Progressive myopathy in hyperkalemic periodic paralysis
W. G. Bradley, R. Taylor, D. R. Rice, I. Hausmanowa-Petruzewicz, L. S. Adelman, M. Jenkison, H. Jedrzejowska, H. Drac and W. W. Pendlebury
Department of Neurology, University of Vermont School of Medicine, Medical Center Hospital, Burlington 05405.
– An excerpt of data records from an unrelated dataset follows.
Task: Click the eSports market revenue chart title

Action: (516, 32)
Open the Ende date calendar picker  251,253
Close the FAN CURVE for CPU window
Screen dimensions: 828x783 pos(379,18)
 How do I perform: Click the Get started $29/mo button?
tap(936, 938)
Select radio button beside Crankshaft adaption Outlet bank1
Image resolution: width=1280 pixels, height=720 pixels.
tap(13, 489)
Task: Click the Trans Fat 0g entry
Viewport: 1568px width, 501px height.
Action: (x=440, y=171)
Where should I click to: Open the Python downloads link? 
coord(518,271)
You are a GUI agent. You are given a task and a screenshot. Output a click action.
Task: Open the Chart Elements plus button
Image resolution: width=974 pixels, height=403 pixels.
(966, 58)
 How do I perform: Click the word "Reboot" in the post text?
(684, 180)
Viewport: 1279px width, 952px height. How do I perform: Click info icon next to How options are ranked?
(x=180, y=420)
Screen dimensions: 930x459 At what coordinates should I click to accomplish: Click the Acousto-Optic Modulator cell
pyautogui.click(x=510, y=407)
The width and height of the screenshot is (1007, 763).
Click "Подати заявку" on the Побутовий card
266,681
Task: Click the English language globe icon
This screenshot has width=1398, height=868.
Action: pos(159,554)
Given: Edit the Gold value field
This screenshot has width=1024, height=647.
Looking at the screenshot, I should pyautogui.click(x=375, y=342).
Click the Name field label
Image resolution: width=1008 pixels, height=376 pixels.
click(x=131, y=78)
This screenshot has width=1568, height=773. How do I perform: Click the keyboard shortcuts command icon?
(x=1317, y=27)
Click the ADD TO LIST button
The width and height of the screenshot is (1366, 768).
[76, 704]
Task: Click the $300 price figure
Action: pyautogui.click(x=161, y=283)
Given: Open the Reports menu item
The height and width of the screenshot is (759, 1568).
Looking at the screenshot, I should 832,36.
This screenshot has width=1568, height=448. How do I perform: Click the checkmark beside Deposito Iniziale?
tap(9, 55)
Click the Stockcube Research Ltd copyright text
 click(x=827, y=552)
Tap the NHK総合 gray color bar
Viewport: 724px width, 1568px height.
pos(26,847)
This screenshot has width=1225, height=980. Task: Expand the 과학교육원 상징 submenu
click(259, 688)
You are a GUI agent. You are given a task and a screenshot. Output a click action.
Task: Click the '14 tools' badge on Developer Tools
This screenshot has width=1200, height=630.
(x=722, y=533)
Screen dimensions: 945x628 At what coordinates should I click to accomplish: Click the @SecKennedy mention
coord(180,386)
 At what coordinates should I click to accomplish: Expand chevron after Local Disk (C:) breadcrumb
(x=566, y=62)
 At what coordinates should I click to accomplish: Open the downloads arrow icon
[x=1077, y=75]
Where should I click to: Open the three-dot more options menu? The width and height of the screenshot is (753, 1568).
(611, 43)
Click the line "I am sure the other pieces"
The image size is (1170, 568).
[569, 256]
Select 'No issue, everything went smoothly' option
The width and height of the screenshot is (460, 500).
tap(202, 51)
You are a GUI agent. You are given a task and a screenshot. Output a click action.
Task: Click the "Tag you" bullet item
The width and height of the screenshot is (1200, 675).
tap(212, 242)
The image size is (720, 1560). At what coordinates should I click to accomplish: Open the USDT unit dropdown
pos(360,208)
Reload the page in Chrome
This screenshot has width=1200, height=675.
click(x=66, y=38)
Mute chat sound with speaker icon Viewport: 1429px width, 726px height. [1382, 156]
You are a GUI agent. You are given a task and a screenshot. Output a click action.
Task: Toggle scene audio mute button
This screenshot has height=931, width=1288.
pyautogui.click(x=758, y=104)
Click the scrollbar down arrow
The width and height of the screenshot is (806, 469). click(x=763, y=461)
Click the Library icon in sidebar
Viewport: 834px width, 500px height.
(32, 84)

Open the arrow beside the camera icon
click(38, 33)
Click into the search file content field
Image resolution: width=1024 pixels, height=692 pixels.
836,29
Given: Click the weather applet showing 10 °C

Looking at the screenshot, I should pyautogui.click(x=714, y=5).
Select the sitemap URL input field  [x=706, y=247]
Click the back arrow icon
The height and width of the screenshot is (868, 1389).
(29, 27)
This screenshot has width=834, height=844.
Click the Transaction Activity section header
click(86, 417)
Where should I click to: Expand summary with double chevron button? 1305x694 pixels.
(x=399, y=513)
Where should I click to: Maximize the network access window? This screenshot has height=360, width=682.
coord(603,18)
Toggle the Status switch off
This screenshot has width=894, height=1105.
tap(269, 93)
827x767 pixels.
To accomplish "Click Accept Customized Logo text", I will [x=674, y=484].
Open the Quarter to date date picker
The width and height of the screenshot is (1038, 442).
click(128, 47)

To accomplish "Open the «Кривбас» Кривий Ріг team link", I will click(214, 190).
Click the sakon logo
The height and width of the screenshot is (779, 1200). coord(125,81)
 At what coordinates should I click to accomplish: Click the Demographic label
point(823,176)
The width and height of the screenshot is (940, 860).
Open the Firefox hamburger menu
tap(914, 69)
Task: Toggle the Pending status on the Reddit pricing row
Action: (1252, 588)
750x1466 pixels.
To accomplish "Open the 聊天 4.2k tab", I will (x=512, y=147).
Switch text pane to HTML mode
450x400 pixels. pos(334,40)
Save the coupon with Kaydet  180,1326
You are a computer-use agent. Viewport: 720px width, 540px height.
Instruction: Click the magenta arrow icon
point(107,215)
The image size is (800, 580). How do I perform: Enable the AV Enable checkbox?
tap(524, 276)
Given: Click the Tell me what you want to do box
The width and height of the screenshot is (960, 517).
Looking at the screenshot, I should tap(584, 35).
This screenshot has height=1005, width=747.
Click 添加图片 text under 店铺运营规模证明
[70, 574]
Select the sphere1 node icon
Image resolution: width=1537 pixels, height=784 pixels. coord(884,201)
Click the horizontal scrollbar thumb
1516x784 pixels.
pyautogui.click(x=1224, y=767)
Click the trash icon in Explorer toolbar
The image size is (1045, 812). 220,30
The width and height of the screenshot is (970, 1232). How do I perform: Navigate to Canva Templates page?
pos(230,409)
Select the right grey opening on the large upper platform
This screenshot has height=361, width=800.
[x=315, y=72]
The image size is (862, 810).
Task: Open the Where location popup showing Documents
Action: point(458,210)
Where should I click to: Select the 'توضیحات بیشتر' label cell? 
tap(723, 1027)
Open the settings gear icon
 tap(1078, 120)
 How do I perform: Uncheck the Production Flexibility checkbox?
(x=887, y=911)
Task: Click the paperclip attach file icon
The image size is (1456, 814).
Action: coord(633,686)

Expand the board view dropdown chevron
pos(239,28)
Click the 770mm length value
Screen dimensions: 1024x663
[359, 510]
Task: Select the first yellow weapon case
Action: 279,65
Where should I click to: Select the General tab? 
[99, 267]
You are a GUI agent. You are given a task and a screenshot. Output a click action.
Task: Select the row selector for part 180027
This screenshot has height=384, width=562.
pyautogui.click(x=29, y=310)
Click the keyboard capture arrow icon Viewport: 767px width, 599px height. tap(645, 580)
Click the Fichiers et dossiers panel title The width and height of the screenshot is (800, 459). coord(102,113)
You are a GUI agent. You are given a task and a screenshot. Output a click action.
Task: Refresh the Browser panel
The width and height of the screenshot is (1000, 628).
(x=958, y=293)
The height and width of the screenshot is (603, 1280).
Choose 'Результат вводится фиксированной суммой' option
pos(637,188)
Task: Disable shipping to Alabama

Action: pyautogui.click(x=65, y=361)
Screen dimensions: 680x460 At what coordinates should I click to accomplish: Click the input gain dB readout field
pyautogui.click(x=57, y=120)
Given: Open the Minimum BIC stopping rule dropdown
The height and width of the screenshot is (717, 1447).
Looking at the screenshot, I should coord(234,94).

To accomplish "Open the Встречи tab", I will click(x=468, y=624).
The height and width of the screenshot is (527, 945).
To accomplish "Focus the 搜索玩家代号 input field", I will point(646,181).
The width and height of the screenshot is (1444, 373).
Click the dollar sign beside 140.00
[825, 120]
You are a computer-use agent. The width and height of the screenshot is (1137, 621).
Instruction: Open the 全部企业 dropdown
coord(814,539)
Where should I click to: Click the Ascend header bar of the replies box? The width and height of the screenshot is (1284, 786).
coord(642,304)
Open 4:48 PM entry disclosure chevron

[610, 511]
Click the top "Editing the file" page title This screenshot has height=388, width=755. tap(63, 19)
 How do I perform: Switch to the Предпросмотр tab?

A progressive degenerative myopathy has been well described in hypokalemic
periodic paralysis but is not as widely recognized in hyperkalemic periodic
paralysis. We studied four families with the latter disease in which some
members developed a progressive myopathy. Episodes of paralysis were
prolonged, lasting for months in some cases, and in one case paralysis was
sufficiently severe to require ventilatory support. The progressive
myopathy tended to develop at a time when attacks of paralysis were
decreasing in frequency. Muscle biopsy specimens showed variability in
fiber size, internal nuclei, and fibers with vacuoles. Electron microscopy
showed myofibrillary degeneration and tubular aggregates. An abnormal
biopsy specimen was more common in older patients. Our experience suggests
that a progressive myopathy is as common in hyperkalemic periodic paralysis
as it is in the hypokalemic disorder.